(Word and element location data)
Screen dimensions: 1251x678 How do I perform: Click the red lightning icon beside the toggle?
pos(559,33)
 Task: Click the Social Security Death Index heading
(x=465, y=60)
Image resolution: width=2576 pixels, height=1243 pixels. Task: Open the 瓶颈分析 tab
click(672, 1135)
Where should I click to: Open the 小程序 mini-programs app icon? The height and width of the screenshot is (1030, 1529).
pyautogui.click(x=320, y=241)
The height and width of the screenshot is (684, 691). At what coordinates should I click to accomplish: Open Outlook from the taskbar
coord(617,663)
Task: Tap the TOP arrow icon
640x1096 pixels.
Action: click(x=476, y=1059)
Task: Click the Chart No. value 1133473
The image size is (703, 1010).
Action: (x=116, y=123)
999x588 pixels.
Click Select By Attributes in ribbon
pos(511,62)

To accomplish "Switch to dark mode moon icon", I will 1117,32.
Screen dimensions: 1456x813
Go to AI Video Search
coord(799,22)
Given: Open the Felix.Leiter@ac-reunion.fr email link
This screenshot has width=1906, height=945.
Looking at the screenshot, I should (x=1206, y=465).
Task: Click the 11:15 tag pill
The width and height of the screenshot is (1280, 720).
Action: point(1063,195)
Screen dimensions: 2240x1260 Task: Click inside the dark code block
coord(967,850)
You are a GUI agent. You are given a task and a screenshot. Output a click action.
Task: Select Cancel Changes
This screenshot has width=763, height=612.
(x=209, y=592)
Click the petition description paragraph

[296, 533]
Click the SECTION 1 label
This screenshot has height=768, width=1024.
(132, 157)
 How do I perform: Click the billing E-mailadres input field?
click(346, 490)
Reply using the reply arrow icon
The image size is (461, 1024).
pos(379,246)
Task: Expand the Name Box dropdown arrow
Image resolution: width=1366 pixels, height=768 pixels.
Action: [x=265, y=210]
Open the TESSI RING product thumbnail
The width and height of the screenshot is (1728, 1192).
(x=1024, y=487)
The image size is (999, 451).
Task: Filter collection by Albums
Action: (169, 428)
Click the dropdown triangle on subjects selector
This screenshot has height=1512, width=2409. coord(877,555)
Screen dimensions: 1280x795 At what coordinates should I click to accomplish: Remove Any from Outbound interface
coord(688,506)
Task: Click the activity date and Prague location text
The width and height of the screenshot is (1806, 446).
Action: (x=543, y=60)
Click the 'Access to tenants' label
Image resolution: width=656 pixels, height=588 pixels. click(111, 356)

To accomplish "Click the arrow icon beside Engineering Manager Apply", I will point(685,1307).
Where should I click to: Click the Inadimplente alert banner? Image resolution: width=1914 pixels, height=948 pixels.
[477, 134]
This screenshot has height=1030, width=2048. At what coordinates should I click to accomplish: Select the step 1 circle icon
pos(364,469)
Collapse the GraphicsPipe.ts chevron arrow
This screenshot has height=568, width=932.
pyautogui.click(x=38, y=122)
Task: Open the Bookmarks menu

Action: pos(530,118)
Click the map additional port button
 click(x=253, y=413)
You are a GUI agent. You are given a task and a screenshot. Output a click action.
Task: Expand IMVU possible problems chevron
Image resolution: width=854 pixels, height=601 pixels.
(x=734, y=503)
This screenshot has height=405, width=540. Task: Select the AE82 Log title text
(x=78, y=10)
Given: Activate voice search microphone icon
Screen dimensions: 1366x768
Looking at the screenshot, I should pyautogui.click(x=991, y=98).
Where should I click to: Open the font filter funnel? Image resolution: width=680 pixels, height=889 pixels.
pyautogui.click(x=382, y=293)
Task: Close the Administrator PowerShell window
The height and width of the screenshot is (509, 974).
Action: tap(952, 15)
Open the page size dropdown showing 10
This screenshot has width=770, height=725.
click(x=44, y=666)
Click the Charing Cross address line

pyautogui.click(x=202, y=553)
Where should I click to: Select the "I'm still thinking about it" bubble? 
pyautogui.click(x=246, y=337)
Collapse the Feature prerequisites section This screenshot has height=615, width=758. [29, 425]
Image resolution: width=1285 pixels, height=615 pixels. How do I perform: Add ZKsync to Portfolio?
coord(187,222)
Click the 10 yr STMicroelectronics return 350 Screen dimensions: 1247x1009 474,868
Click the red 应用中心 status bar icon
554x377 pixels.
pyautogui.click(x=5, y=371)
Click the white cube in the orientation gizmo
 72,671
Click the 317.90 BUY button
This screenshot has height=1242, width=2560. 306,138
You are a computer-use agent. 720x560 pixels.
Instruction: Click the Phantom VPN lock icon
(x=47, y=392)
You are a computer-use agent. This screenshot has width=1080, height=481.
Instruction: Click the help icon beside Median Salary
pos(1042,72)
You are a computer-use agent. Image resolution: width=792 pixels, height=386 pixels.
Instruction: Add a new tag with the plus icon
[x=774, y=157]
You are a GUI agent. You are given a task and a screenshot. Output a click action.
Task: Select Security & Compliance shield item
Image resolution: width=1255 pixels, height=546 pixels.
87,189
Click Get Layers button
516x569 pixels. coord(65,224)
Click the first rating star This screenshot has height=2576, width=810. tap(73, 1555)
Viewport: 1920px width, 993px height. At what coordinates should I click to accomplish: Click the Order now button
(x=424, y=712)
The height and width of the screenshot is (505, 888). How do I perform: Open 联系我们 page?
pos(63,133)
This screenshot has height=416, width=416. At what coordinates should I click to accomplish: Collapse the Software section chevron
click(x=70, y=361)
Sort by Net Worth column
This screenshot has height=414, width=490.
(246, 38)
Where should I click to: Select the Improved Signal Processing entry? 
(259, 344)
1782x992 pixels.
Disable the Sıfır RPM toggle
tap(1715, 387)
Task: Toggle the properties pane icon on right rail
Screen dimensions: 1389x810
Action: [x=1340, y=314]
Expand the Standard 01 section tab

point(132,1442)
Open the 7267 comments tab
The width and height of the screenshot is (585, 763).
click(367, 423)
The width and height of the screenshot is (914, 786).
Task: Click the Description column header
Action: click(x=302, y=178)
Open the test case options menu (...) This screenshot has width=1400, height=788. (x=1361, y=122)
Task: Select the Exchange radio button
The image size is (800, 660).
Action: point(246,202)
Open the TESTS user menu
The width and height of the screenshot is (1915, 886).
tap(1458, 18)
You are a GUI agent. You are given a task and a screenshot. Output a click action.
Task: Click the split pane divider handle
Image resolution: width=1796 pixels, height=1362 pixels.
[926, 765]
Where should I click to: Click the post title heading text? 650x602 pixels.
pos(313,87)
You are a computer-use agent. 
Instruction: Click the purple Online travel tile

__Short task__
Convert the lines starting at the one containing "This screenshot has height=416, width=416." and ending at the one containing "tap(1715, 387)" into a JSON list of strings, one string per line, omitting blank lines.

__Task answer__
[
  "This screenshot has height=416, width=416. At what coordinates should I click to accomplish: Collapse the Software section chevron",
  "click(x=70, y=361)",
  "Sort by Net Worth column",
  "This screenshot has height=414, width=490.",
  "(246, 38)",
  "Where should I click to: Select the Improved Signal Processing entry? ",
  "(259, 344)",
  "1782x992 pixels.",
  "Disable the Sıfır RPM toggle",
  "tap(1715, 387)"
]